> _WHAT THE TASK ASKS_: An exact copy of the data is required, with no pictures in it.

RECORDS FOR PROCESSING START

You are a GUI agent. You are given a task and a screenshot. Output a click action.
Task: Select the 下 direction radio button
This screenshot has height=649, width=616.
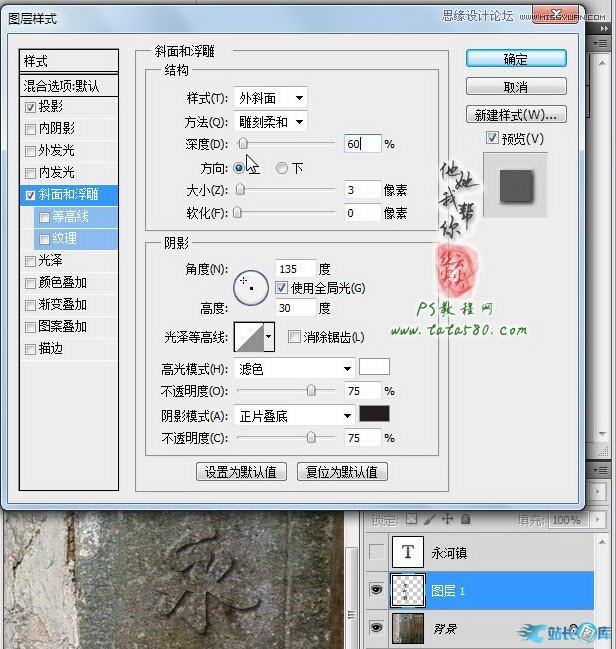tap(282, 168)
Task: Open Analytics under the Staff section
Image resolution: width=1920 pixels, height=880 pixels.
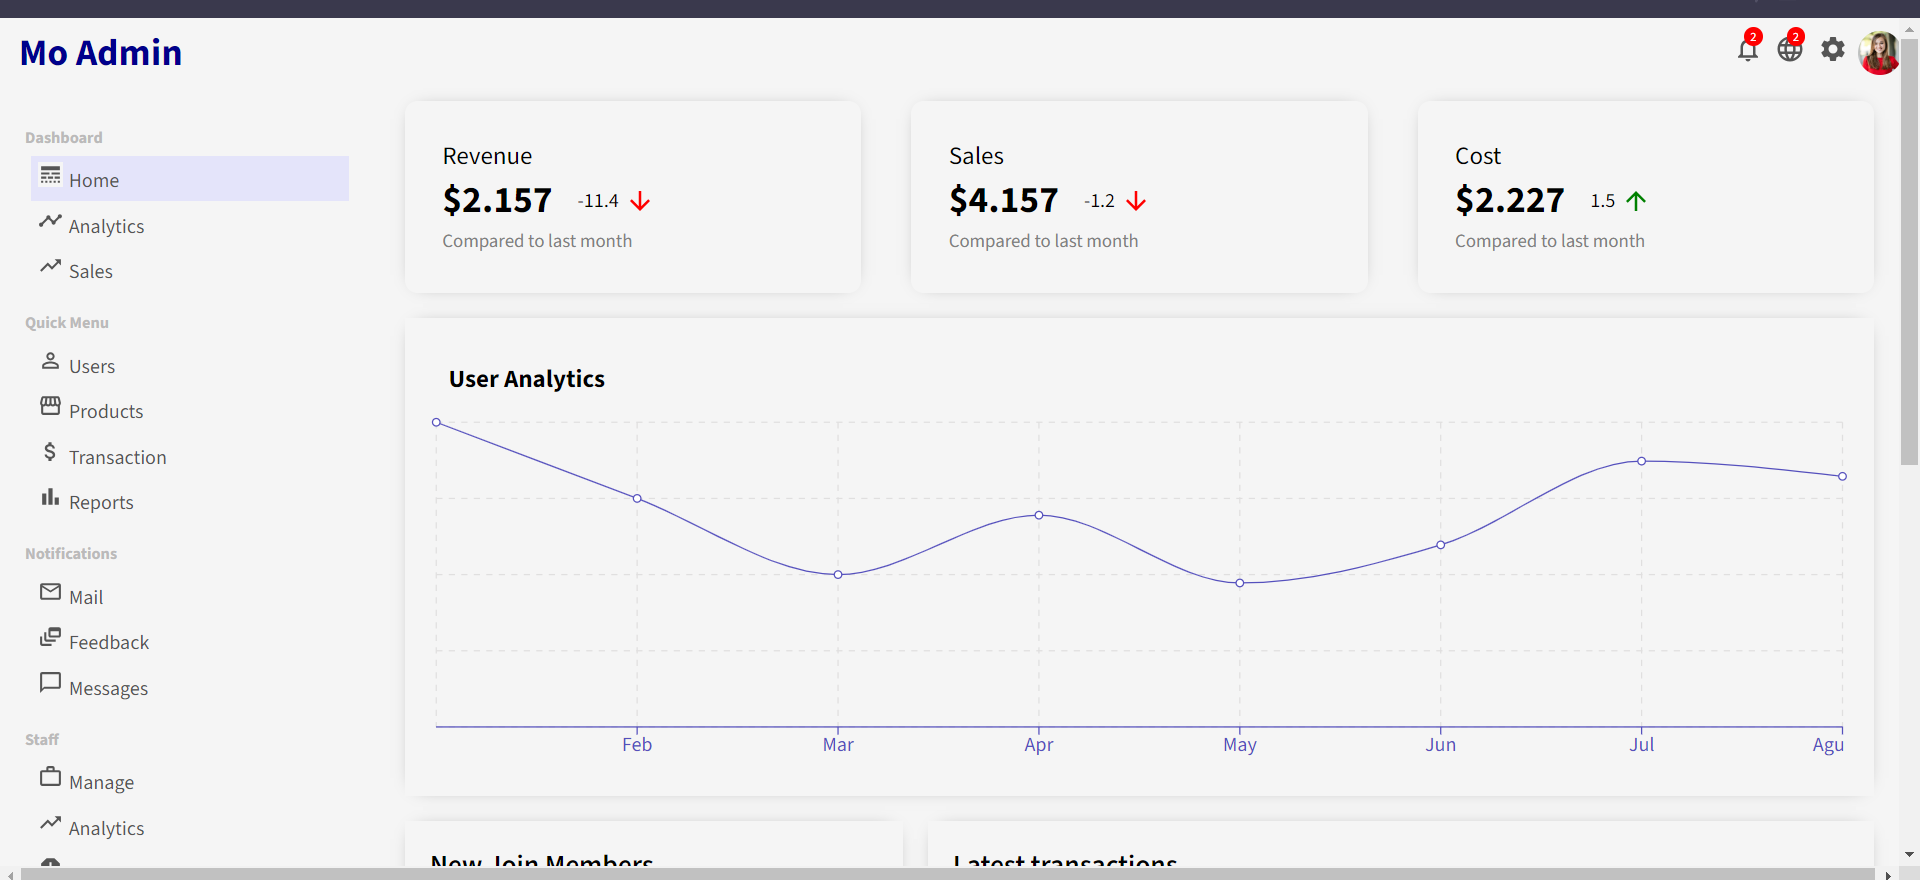Action: [x=106, y=828]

RECORDS FOR PROCESSING END

> _OUTPUT BELOW_:
You are a GUI agent. You are given a task and a screenshot. Output a click action.
Task: Select the 下 direction radio button
This screenshot has height=649, width=616.
tap(282, 168)
Task: Open Analytics under the Staff section
Image resolution: width=1920 pixels, height=880 pixels.
Action: [x=106, y=828]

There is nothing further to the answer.